However, the variational principle wants boundary conditions, and the PL theorem wants initial data. "Most of the time", there is a bijective map between the two, but for "bad" choices of endpoints, this correspondance might break down. A typical example is the harmonic oscillator $$ \ddot q+k^2q=0, $$whose general solution is $$ q(t)=c_1\cos(kt)+c_2\sin(kt), $$where $c_1$ and $c_2$ can be straightforwardly related to initial conditions at eg. $t=0$. Consider however the boundary value problem $q(0)=a,\ q(T)=b$ for some final time $T$. The relationship is $$ a=c_1,\quad b=c_1\cos(kT)+c_2\sin(kT), $$which is unsolvable for $c_2$ in terms of $a$ and $b$ when $T=n\pi/k$ for $n\in\mathbb Z$. So for example if we choose the interval $I=[0,\pi/k]$ for the domain of the dynamics, then the variational principle for the harmonic oscillator becomes ill-defined even though conditions 1. (and thus 2.) are satisfied.

On the other hand, if conditions 1., 2., and 3. are all satisfied, then 1) the EL equation is in standard form and thus the PL theorem applies, 2) the boundary conditions (imposed or natural) produce exactly $2nr$ pieces of data for the differential equation, 3) these data can be mapped bijectively to initial data, hence there is a unique extremal for the variational problem and thus the variational principle is well-posed.

II. C. Ok, but what does this have to do with boundary terms?

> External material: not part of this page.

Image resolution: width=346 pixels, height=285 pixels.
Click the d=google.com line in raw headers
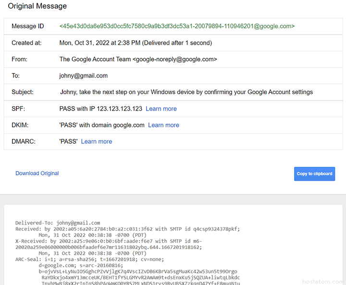(80, 265)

Begin with an example: The Lagrangian $$ L=-\frac{1}{2}q\ddot q-\frac{1}{2}k^2q^2. $$ This is a second-order Lagrangian for the harmonic oscillator. It can be obtained from the usual one by adding a total time derivative. The variation is $$ \delta L=-\left(\ddot q+k^2q\right)\delta q+\frac{d}{dt}\left(\frac{1}{2}\dot q\delta q-\frac{1}{2}q\delta\dot q\right). $$Assuming an interval $I=[0,T]$ and for simplicity $T\neq n\pi/k$, the imposed boundary conditions are $$ q(0)=a,\quad q(T)=b \\ \dot q(0)=a^\prime,\quad \dot q(T)=b^\prime, $$where $a,a^\prime,b,b^\prime$ are independent data. This is four pieces of data for a second order equation, so by specifying them appropriately, one can create an unsolvable system. Since now there are boundary conditions for which there are no extremals, this variational principle is no longer well-posed.

It should be remarked however that the "usual" Lagrangian $L^\prime=\frac{1}{2}\dot q^2-\frac{1}{2}k^2q^2$ does give a well-posed variational problem if $T\neq n\pi/k$. Furthermore the boundary value problem given by the natural boundary conditions on $L$ is actually solvable, although it gives the trivial zero solution. However one could easily cook up a Lagrangian for the harmonic oscillator where even the natural boundary conditions are bad.

More generally, if $L$ is an order $r$ Lagrangian with canonical momenta $P_i^{(k)}$ ($1\le k\le r$), and the Lagrangian is changed as $$ L^\prime=L+\frac{df}{dt}, $$where $f$ is an order $r-1$ function (hence $L$ and $L^\prime$ have the same order), then the number of boundary conditions don't change, but the canonical momenta change as $$ P^{\prime (k)}_i=P^{(k)}_i+\frac{\partial f}{\partial q^i_{(k-1)}}. $$It might have been noticed that the imposed boundary conditions are flexible (can be set arbitrarily), but the natural boundary conditions are not, i.e. they are always that the canonical momenta must vanish at the endpoints. The ability to tune the natural boundary conditions then appears in the equivalence transformation $L^\prime=L+df/dt$, which then allows to set the natural boundary conditions arbitrarily.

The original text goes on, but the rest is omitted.